Constrained Exploration and Recovery from Experience Shaping is an algorithm for model-free reinforcement learning to actively reshape the action space of an agent during training so that reward-driven exploration is constrained within safety limits.
This repository accompanies the following paper on arXiv: https://arxiv.org/abs/1809.08925
Unconstrained Random Exploration | Constrained Random Exploration |
---|---|
This implementation requires Python 3 and relies on Tensorflow for building and training constraint networks. Depending on your setup, run:
pip install tensorflow-gpu
if you have a CUDA-compatible device or:
pip install tensorflow
For training constraint networks together with control policies, we built on top of the OpenAI Baselines framework. Install it with:
pip install baselines
We will maintain compatibility with the OpenAI Baselines master
branch (last confirmed check on 2018-09-08: commit), though feel free to create an issue if you notice something wrong.

▸ **How to complete this task**:
Continue the page on Constrained Exploration and Recovery from Experience Shaping, starting right after its last sentence. The material that comes next is separate from the page above.

▸ **Data section**:
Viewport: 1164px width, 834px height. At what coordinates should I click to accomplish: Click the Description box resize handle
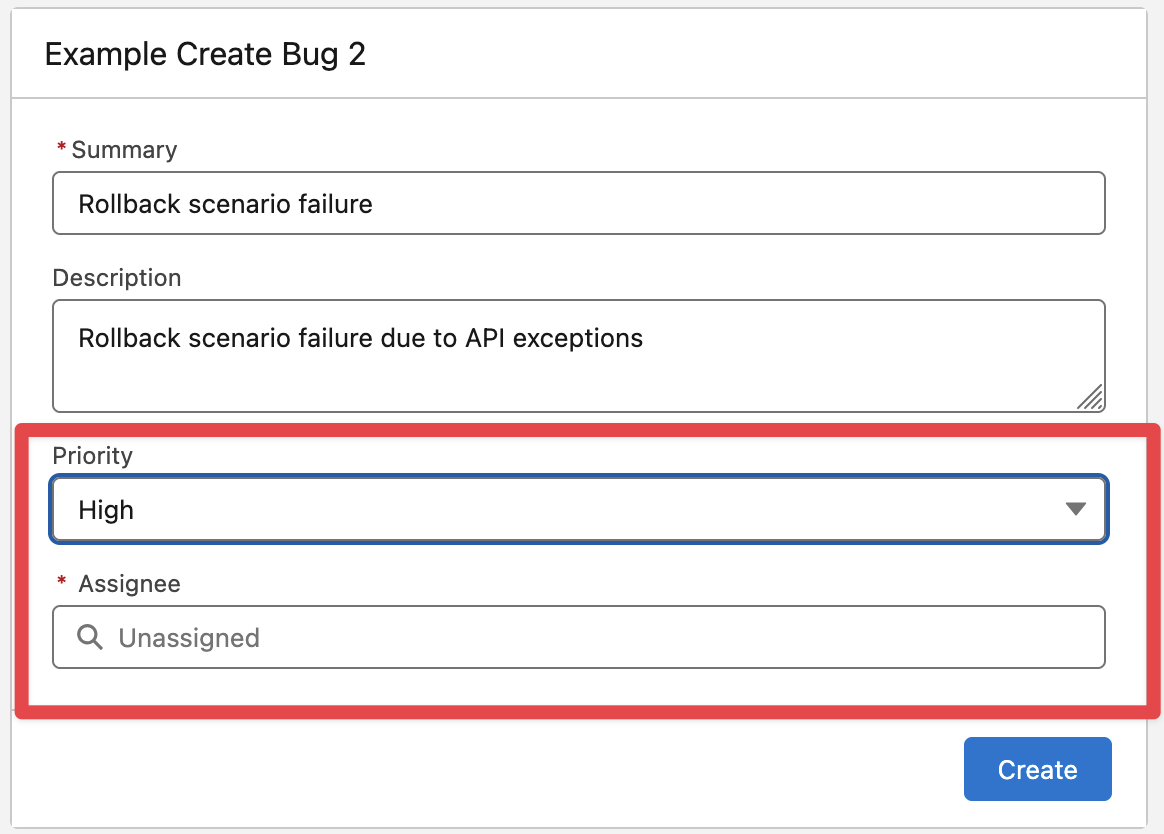point(1090,397)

▸ **Output of the task**:
Quadratic program solving is performed using quadprog. Install first Cython:
pip install Cython
Then:
pip install quadprog
Finally, clone this repository and install the local package with pip:
git clone git@github.com:IBM/constrained-rl.git
cd constrained-rl
pip install -e .
Examples and reference data are provided in the examples directory:
- Learning action space constraints from positive and negative demonstrations: fixed maze
- Learning action space constraints from scratch: random obstacles with position and force control
The Constrained Exploration and Recovery from Experience Shaping Project uses the MIT software license.
Full details of how to contribute to this project are documented in the CONTRIBUTING.md file.
The project's maintainers: are responsible for reviewing and merging all pull requests and they guide the over-all technical direction of the project.